THE PROBLEM. Since only part of the material below is wanted, output exactly the lines from the one with "You are a computer-use" up to and including the one with "Instruction: Enable the Druckmarken checkbox".

DATA FOR THIS EXERCISE Start Marker

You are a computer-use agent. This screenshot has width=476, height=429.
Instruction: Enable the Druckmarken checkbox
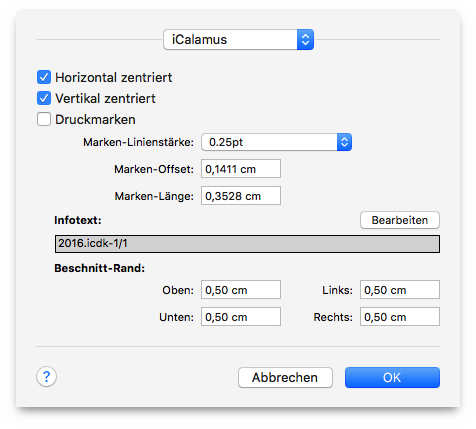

DATA FOR THIS EXERCISE End Marker
DATA FOR THIS EXERCISE Start Marker

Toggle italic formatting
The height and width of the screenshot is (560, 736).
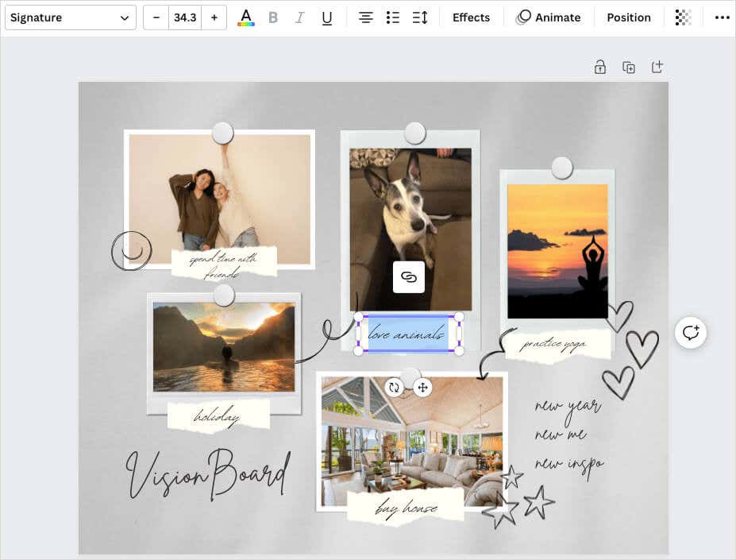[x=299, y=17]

DATA FOR THIS EXERCISE End Marker

YOUR SOLUTION.
You are a computer-use agent. This screenshot has width=476, height=429.
Instruction: Enable the Druckmarken checkbox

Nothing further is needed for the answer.